Up to and including the line holding "Task: Open the friends icon in top bar", write out the data exactly from its first line, but not the pictures.

***** Data to examine

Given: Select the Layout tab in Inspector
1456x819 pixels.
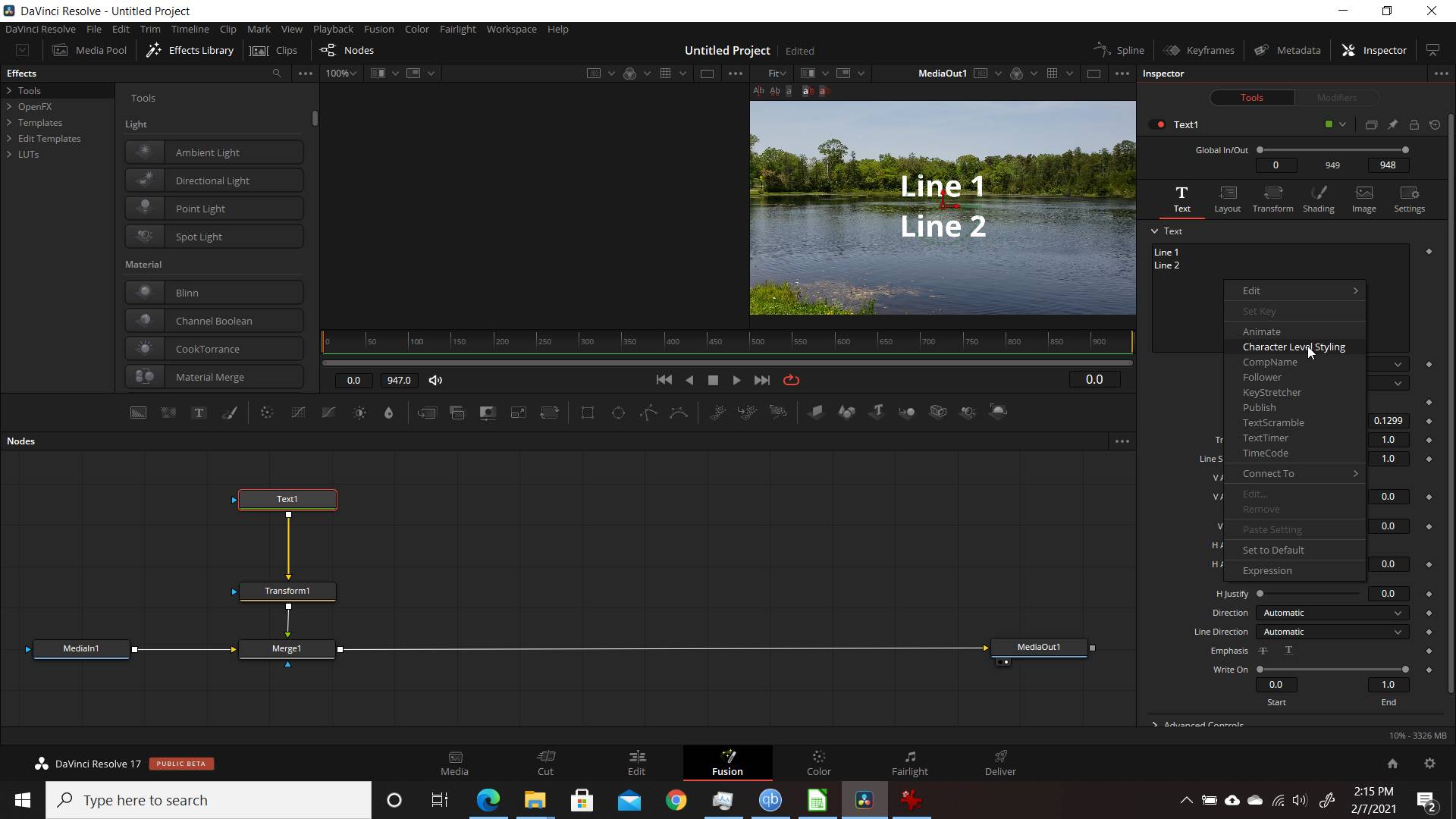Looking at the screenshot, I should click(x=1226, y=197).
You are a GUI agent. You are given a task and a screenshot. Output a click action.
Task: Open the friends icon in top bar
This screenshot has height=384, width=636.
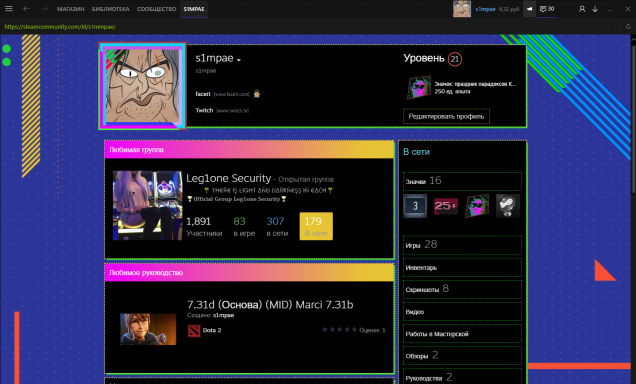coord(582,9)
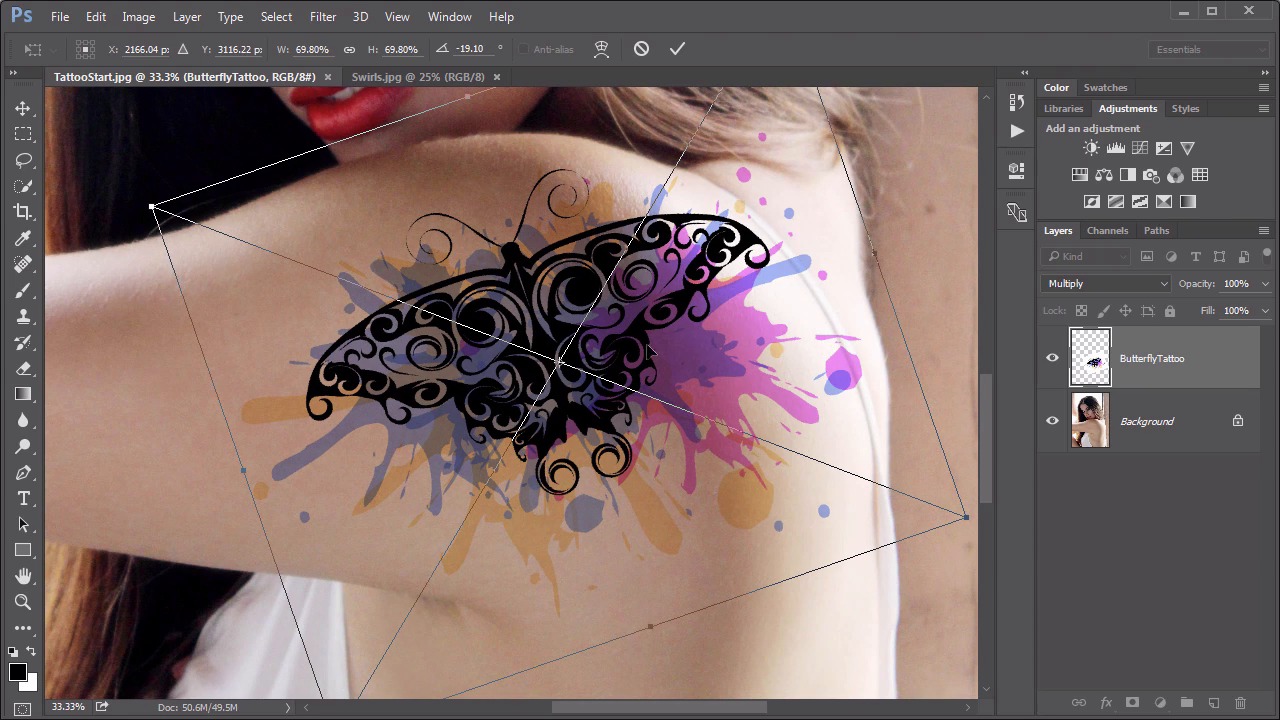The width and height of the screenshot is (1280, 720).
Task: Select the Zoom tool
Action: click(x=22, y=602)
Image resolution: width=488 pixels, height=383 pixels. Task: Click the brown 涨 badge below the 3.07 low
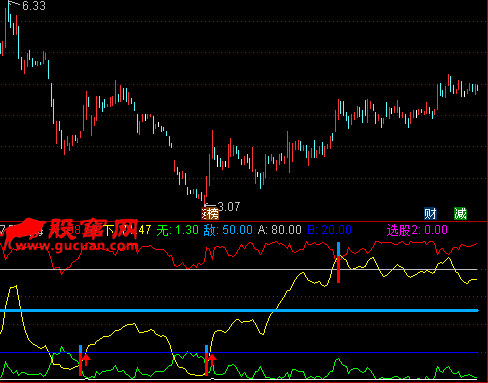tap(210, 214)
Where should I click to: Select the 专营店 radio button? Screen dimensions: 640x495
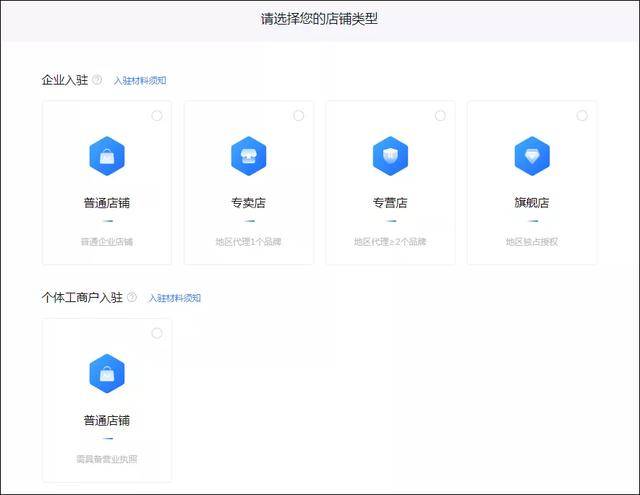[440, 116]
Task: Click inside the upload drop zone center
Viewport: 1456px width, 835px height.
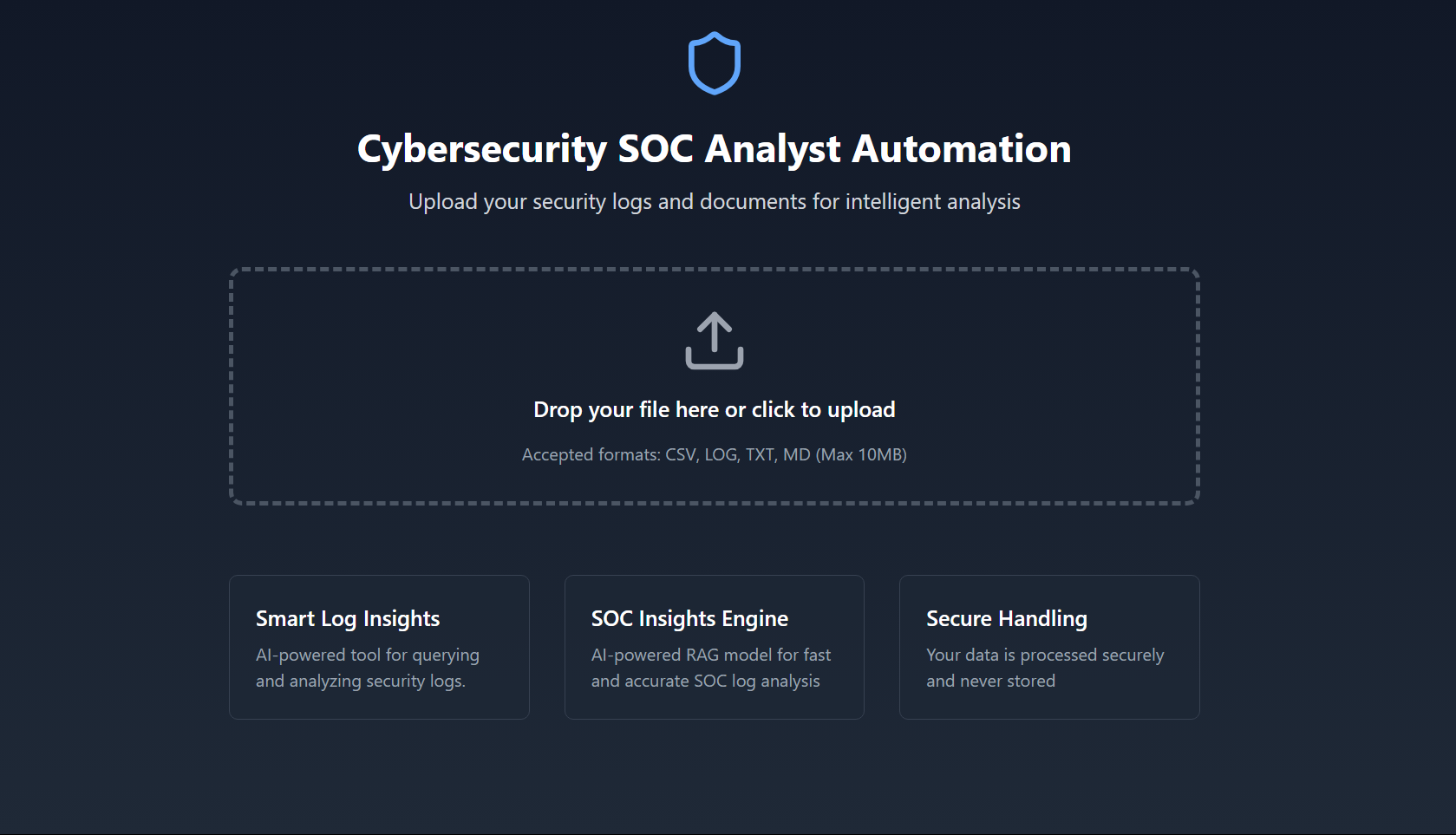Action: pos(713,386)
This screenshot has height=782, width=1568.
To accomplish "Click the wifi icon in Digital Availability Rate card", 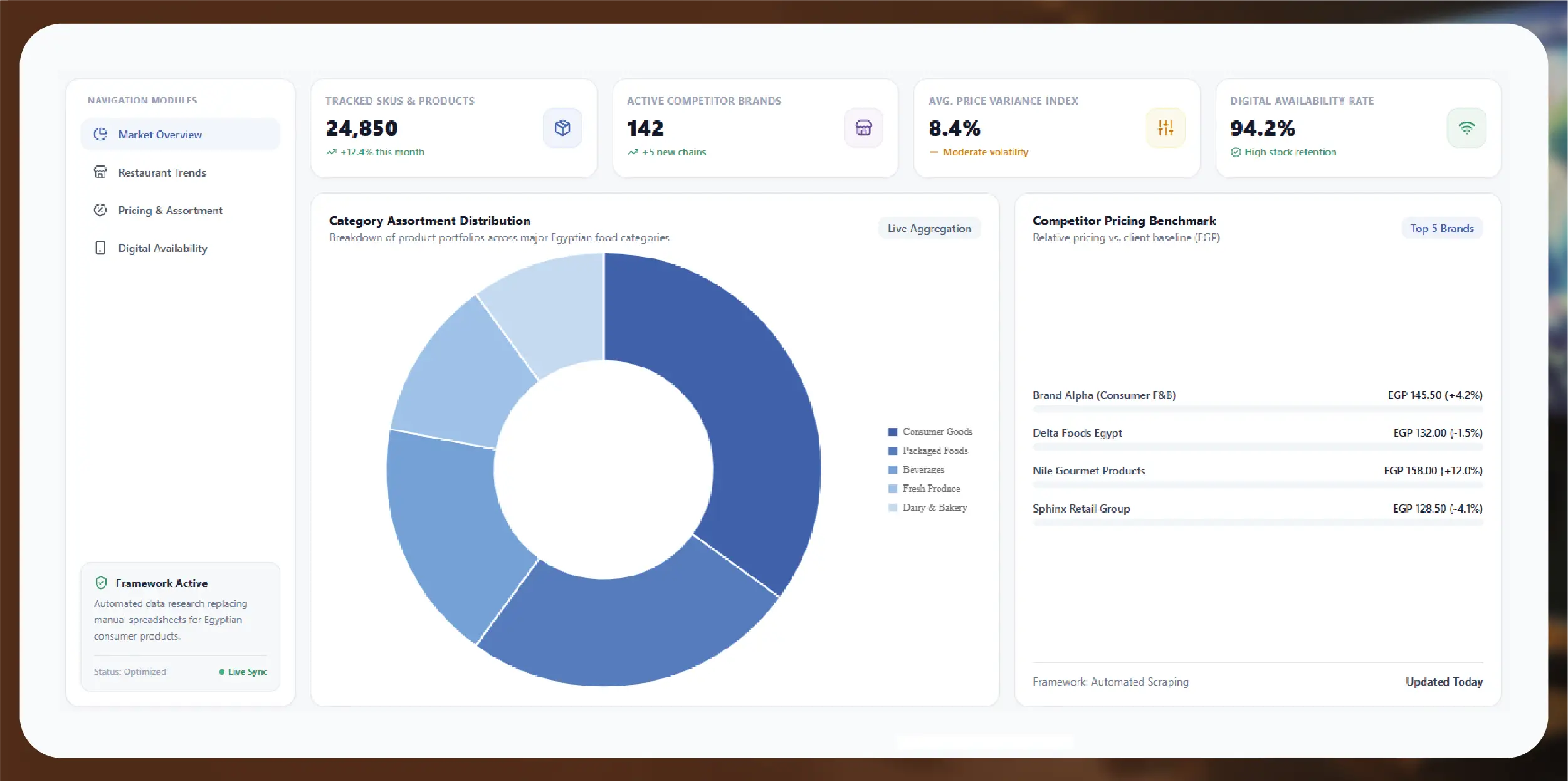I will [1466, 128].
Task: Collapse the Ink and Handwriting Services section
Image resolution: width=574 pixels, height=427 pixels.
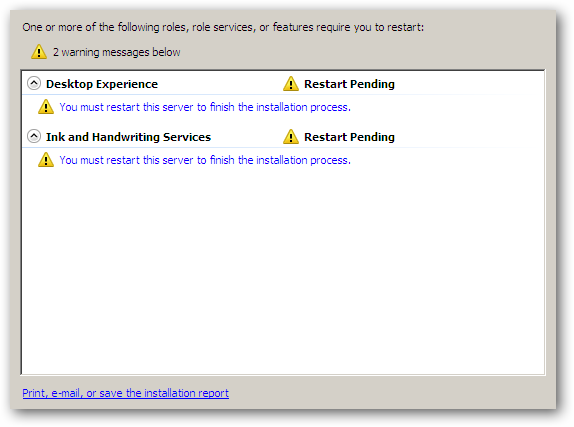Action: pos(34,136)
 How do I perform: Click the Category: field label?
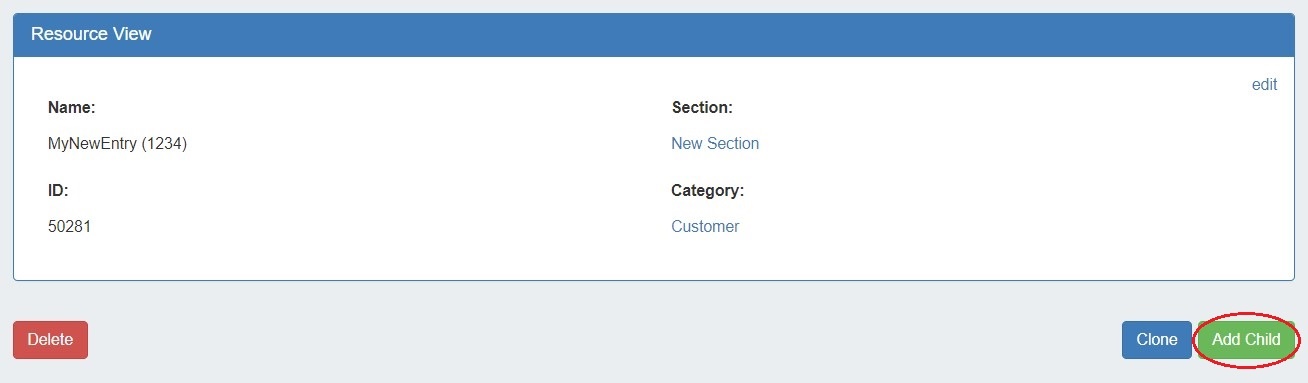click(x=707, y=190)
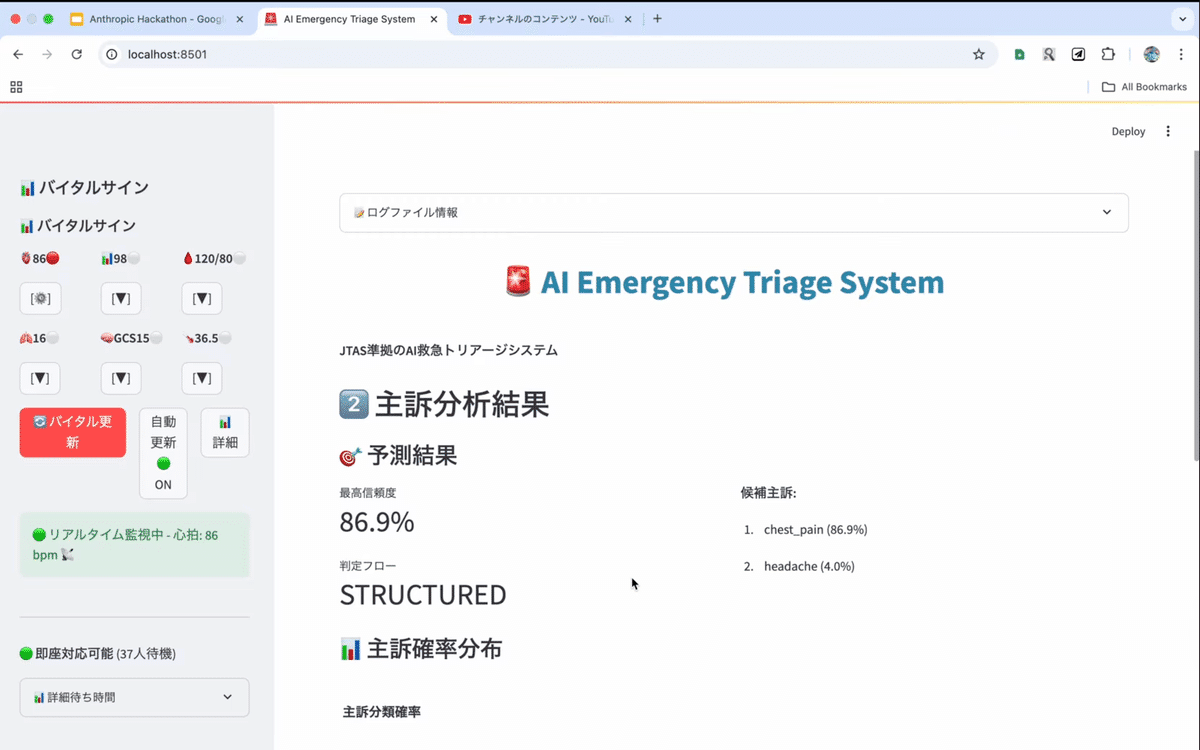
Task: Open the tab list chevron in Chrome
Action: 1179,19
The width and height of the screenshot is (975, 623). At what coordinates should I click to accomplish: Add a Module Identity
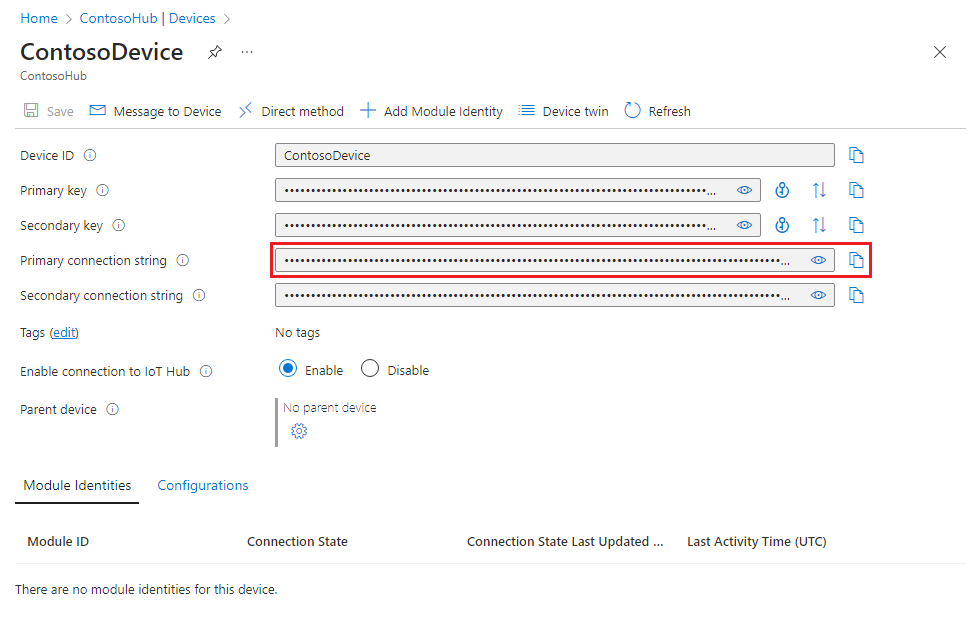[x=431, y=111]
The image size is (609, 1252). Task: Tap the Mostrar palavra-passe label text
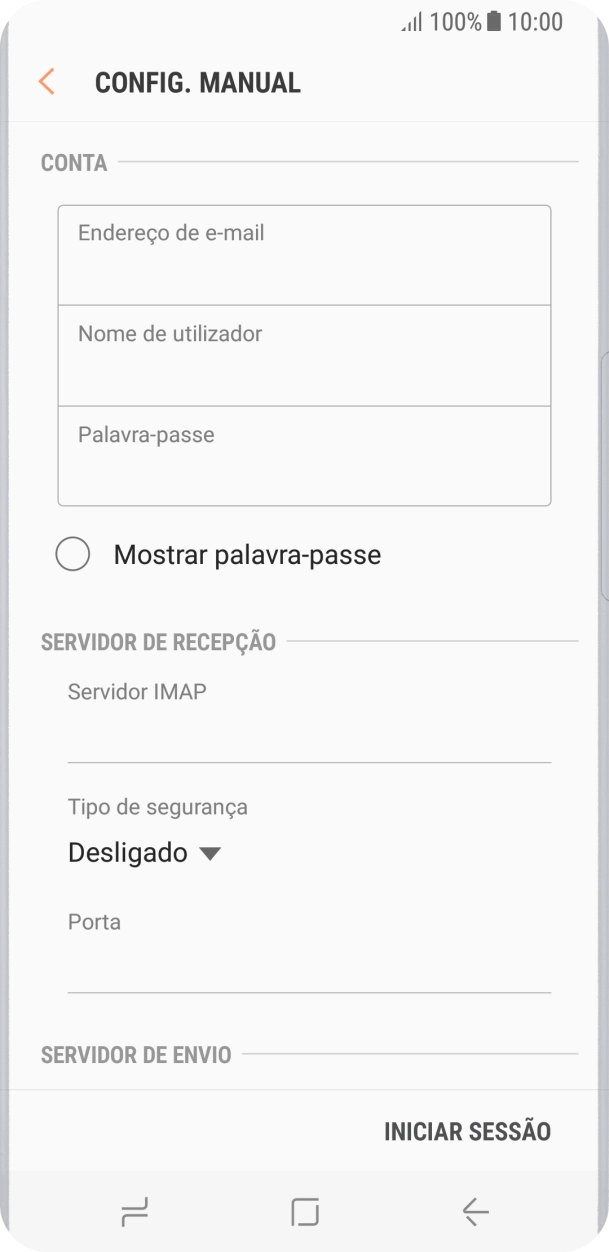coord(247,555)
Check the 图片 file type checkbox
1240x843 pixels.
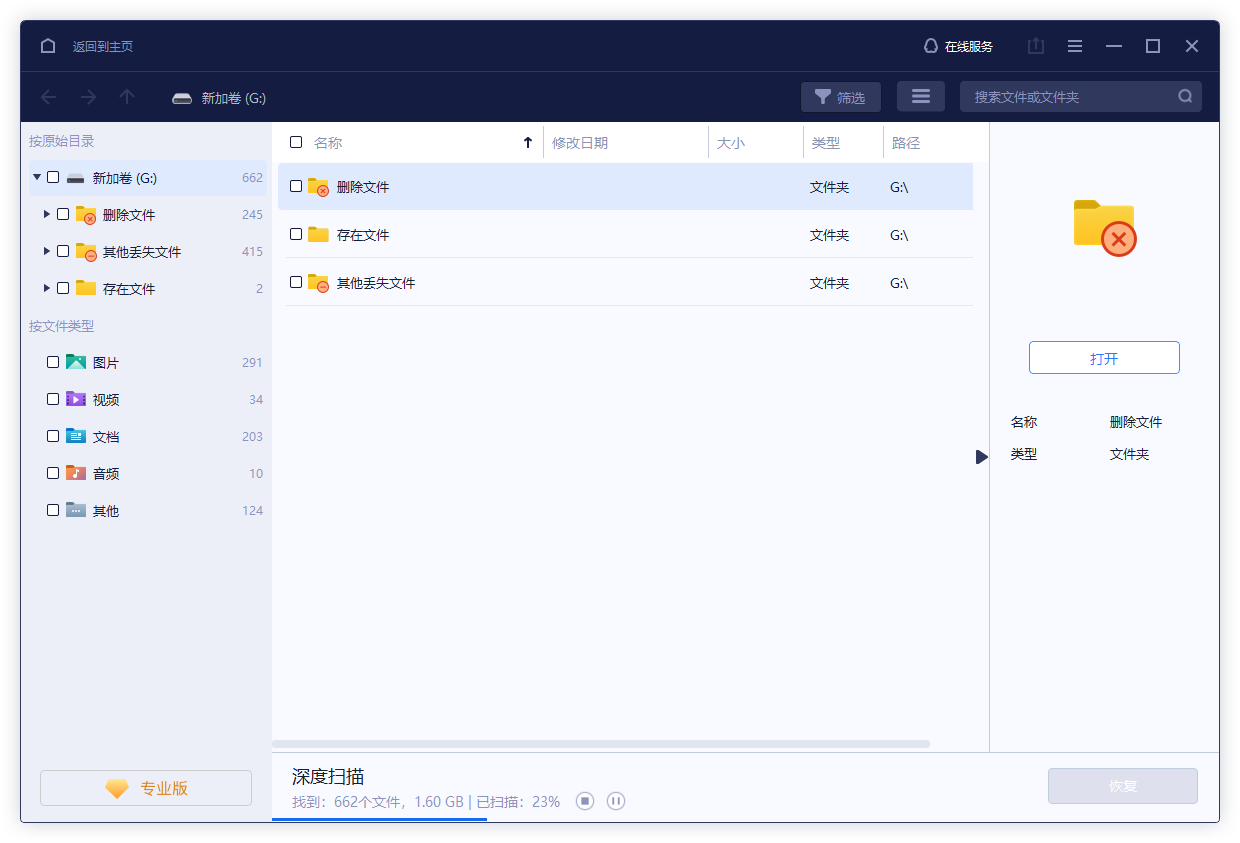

**********

→ Solution below
Given: Select the Layout tab in Inspector
1456x819 pixels.
Looking at the screenshot, I should click(x=1226, y=197).
You are a GUI agent. You are given a task and a screenshot. Output a click action.
Task: Open the friends icon in top bar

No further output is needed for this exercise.